First, gather your needed ingredients. For the Queen, you’ll need to order the kit from Northern Brewer, but this includes .75lbs of malted grains, around 10 lbs of malt extracts, and nearly half a pound of hops (the ratios and exact guide can be found here). For this recipe, you’ll also need two separate strains of yeast, Safale US-05 dry, and liquid Omega OYL-004 or Wyeast 1056. All yeasts should be refrigerated until a few hours before you begin to brew. If your specific yeast has instructions, be sure to follow them to the letter.
Next, fill a muslin bag with the grains, tying off the top of the bag and dumping it into the pot holding 2.5 gallons of water to steep. During this time, the water should be warming to a boil, and steeping should take 20 minutes or until the water reaches 170 F, whichever occurs first. Afterwards, remove the grains and bring the water to a full rolling boil.
Once boiling, turn off the heat and add in the first extract (in this case, 6lbs of Gold Malt Syrup) and stir constantly and evenly, making sure as little syrup as possible coagulates into the bottom. Now return the mixture (now called a Wort) to boiling, continually stirring and making sure no overflow happens. Now for the next hour, stirring and boiling will need to continue, with 3/4ths of the Columbus hops being tossed in as soon as the wort begins to boil again.
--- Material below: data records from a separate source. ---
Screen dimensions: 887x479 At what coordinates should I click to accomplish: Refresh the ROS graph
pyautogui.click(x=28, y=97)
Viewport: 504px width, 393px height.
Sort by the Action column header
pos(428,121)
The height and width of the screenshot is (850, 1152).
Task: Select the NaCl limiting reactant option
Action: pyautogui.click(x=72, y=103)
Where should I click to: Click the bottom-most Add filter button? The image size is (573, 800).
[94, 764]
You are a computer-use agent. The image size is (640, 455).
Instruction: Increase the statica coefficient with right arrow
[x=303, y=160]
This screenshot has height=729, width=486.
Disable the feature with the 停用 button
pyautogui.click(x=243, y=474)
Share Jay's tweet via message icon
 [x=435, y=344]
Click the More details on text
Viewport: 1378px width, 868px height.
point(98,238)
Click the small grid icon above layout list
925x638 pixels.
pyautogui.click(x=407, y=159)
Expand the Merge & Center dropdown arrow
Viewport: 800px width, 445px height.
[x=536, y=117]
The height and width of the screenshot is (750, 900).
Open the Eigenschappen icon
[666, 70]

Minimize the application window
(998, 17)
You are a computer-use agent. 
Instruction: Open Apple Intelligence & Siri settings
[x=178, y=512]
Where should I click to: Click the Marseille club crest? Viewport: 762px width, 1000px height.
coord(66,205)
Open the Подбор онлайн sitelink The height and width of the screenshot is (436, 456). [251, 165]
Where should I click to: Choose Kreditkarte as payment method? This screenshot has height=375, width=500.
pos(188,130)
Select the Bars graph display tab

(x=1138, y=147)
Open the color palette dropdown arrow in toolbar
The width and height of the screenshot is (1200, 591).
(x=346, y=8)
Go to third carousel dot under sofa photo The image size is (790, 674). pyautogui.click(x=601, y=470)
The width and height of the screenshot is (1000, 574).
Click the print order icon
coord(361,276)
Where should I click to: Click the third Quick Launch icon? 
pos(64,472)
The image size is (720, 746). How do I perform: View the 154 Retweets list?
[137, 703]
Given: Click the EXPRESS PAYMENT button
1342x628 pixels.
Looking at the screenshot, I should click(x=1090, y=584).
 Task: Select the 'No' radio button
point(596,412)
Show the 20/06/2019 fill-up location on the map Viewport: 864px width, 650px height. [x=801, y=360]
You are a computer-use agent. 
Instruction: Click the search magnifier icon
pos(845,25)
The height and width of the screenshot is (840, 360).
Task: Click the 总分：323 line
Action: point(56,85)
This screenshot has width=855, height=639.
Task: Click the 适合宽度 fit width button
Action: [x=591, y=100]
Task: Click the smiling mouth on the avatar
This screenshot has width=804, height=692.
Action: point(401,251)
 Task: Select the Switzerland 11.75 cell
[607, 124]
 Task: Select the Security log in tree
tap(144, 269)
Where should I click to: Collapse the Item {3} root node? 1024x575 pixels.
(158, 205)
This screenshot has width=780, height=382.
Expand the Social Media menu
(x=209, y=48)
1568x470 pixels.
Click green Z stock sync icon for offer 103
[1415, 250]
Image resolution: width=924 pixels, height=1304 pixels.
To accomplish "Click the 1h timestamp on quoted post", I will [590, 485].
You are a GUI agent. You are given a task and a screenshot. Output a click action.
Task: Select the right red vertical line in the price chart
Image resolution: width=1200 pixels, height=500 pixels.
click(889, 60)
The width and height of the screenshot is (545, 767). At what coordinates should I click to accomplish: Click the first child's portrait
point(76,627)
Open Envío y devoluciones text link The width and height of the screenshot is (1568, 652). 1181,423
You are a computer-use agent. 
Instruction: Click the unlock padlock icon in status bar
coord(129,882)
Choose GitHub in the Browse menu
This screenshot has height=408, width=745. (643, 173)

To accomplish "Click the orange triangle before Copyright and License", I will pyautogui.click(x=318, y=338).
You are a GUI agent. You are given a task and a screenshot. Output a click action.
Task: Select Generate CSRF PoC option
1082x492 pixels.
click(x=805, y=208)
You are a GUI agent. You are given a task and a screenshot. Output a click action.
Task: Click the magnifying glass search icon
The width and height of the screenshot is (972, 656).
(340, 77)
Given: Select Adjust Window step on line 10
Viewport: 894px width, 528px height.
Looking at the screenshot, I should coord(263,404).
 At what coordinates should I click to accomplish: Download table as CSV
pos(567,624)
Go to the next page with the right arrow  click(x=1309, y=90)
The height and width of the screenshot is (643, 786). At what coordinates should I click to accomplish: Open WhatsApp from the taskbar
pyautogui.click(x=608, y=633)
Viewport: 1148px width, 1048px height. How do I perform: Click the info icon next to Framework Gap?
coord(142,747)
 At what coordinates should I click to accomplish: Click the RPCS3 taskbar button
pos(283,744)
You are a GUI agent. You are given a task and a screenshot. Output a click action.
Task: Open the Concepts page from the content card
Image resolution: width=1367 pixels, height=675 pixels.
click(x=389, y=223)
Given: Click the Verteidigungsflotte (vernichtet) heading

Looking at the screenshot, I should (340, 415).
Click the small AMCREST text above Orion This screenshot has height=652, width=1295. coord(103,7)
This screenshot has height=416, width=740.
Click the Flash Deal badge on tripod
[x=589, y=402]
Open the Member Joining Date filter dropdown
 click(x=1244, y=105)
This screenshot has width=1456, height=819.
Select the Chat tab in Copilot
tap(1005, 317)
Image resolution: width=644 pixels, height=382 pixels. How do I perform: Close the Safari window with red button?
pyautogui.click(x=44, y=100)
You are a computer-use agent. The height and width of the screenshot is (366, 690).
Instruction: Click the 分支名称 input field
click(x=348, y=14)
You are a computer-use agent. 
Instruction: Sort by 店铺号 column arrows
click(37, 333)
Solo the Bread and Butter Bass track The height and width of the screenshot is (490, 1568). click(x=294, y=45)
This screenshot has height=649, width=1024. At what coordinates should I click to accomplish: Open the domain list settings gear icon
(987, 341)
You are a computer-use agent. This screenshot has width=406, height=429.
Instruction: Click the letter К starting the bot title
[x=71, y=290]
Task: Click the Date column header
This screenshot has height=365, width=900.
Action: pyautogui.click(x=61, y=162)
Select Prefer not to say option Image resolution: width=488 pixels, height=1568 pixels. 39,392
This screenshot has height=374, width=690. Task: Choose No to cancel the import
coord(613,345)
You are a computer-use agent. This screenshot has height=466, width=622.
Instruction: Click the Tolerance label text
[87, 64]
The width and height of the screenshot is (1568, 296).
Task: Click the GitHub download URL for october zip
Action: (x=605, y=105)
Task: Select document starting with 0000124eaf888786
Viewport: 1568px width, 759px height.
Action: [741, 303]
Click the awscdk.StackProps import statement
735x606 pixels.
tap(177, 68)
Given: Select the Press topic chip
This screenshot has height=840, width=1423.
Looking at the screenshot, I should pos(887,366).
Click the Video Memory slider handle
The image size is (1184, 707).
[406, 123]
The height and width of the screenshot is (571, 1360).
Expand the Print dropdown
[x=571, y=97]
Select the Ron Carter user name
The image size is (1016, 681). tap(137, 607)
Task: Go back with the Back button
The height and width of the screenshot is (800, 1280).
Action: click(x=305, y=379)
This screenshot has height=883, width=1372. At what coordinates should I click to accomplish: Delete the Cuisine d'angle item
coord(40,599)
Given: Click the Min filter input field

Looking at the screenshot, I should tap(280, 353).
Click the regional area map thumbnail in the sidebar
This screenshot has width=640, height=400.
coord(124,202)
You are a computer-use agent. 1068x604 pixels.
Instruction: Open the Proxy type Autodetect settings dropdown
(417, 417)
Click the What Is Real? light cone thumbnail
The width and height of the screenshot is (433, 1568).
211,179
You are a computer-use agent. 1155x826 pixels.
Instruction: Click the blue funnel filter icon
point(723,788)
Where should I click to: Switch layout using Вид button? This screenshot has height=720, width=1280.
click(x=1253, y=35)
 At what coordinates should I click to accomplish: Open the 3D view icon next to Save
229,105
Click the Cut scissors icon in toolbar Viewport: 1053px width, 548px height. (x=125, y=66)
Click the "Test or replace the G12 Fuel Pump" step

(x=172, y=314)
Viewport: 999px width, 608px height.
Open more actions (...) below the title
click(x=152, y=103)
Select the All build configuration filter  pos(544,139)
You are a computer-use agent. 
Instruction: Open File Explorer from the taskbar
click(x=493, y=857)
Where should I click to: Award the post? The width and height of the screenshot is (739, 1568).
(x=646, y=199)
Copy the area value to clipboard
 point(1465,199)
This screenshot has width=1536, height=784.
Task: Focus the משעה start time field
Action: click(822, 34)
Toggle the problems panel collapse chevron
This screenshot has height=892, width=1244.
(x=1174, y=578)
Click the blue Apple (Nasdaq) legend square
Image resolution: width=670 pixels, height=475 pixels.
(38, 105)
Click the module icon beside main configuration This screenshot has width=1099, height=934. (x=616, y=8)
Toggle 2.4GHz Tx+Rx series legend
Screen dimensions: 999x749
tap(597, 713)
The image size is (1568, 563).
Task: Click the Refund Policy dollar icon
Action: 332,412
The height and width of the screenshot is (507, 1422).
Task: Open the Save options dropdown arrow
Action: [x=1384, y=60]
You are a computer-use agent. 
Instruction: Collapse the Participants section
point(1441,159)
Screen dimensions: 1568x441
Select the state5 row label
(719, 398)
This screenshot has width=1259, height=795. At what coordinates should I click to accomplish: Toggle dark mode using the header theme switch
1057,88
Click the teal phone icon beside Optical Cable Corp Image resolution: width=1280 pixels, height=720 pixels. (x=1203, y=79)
After this, stir for 45 minutes until you add the 3lbs of Golden Light malt extract, the pound of corn sugar and 1 oz of African Queen hops with about 15 minutes left to boil. Then, add another 2 ounces of African Queen hops with only 2 minutes left for boiling time. Add the final two ounces of these hops after turning off the heat, and putting the pot into a cool bath until the wort reaches 100F.
Now, add 2 gallons of cold water to the primary fermenter and toss in the Wort. Be sure not to bother with any sludge at the bottom; Burned taste in beer isn’t terribly enticing. Now, add as much water as needed to get 5 gallons of liquid in the fermenter, and then close it up. Now give it a vigorous minute of shaking to aerate everything before tossing in the yeast (it should be below 75F at this point) and finding a dark, clean spot to put the fermenter that can be controlled to be kept around 65F to 70F so that the yeast can do its work. Now, leave it alone. For about 4 weeks. After this, go ahead and transfer it into your bottling bucket and put in some priming sugar (about 1 and a quarter cup mix of dextrose and sucrose) in about 16 oz of water, bring to a light boil, and cool slightly before also tossing into the bucket. After this, transfer the beer into bottles carefully, and leaving some room for carbon dioxide to build into the bottle without popping the cap.
Bottle, Wait and Enjoy.
After transferring all the beer into your primed bottles, be sure to cap them using sanitary caps and leave them to age in bottle for a few weeks. While some beer recipes can be thrown basically straight to the fridge after your big fermentation, it’s much better to allow for the yeast to add some of that bubbly goodness to your brew. Typically I wait around 2 to 3 weeks before storing any beers in a cold environment, but this can be done longer to personal taste. After these three or so weeks, you can give them a try, or bring them to your next get together to be the toast of the party.